2017 will be a very misleading year.
There will be no changes to health reform, markets, Exchanges, Medicaid, or Medicare. More people will be insured, hospitals and health systems will enjoy financial stability, and while losses in the individual market for the big five insurers will increase somewhat, work comp will prosper.
This will lead some to think everything’s fine, there’s nothing to worry about, it’s all good, I and others worrying about health care’s future are hysterical Chicken Littles.
Let’s summarize. There are two general scenarios; GOP repeals ACA’s main components without addressing system-wide fallout, or GOP essentially re-brands ACA (TrumpCare, anyone?) leaving much of the current ACA in place.
If the GOP repeals ACA via reconciliation and/or without:
- replacing it with an enforceable mandate,
- maintaining changes to Medicare fee schedules and reimbursement,
- maintaining the Medicaid expansion,
- maintaining cost-sharing subsidies for the near-poor, and
- restoring DSH and other supplemental hospital/health system funding.
This is what we’ll get.
- The individual market collapses as insurers exit Exchanges
- The number of Americans without health insurance increases by roughly 30 million by 2019
- Hospital and health system revenues drop while indigent care costs and bad debt increase significantly
Implications are obvious;
- cost-shifting to private insurance, workers’ comp, and other property and casualty insurance increases
- claim shifting increases
- job lock increases as people don’t leave their employer for fear they won’t be able to get or afford health insurance
- individual bankruptcy rates increase
I must admit to a morbid fascination with the game that’s playing out. I’m both embarrassed to admit that fascination and appalled by the damage that will be done to people, businesses, cities and states by the combined ideology and ignorance of our newly-elected House, Senate, and President.

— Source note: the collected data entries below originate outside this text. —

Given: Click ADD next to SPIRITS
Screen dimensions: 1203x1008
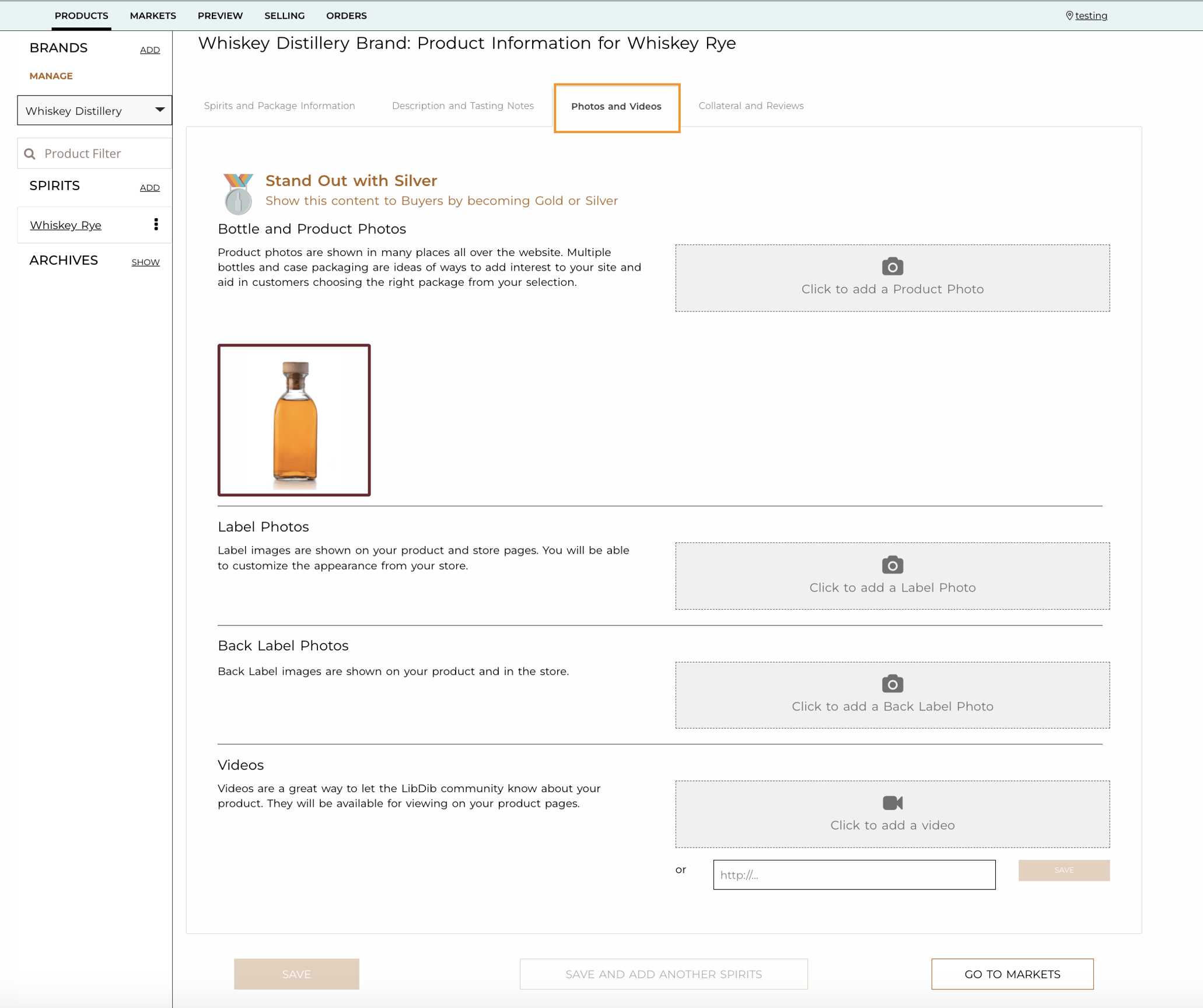Looking at the screenshot, I should pos(149,187).
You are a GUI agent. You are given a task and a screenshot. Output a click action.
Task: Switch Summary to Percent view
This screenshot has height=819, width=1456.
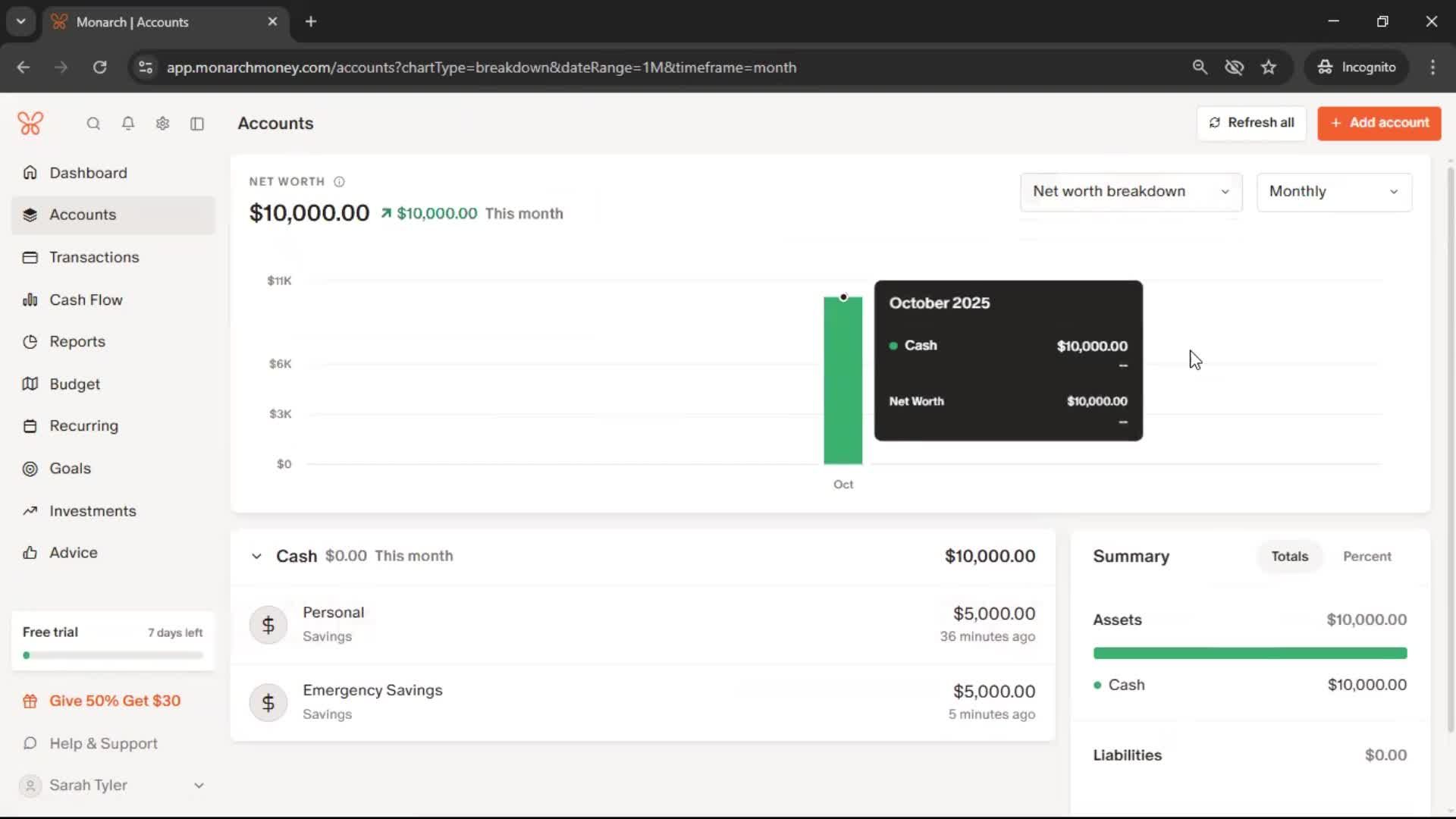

As friends and colleagues keep telling me, we don’t KNOW what these worthies will do.
True, but we can read policy papers, previous proposed legislation, and statements of incoming officials, all of which point to dramatic changes to healthcare. This may well not happen, as those now in positions of power may decide ACA isn’t so bad after all.
Their constituents have certainly changed their tune, with barely half of the Republicans surveyed looking to repeal “Obamacare”. Then again, many didn’t know that “Obamacare” and ACA are one and the same.
I don’t think the “repeal and destroy” scenario indicated by those papers and statements will happen, because the real-world impacts would be so damaging. It appears most on the Hill are leaning towards leaving much of ACA alone, tweaking around the edges, declaring victory and moving on.
Then again, I didn’t think Donald Trump would be President.
If the “tweak and rebrand” strategy wins out, there’s still an awful lot of uncertainty. The healthcare “system” is a Rube Goldberg contraption like the one where you hit one button and out pops a dollar bill, but if you hit that button while holding down the shift key, you get punched in the face.
What does this mean for you?
Yes, this is really complicated and sometimes hard to unpack. Don’t fall into the trap of willfully ignoring what’s going on in healthcare, as the implications for you and your business are huge indeed.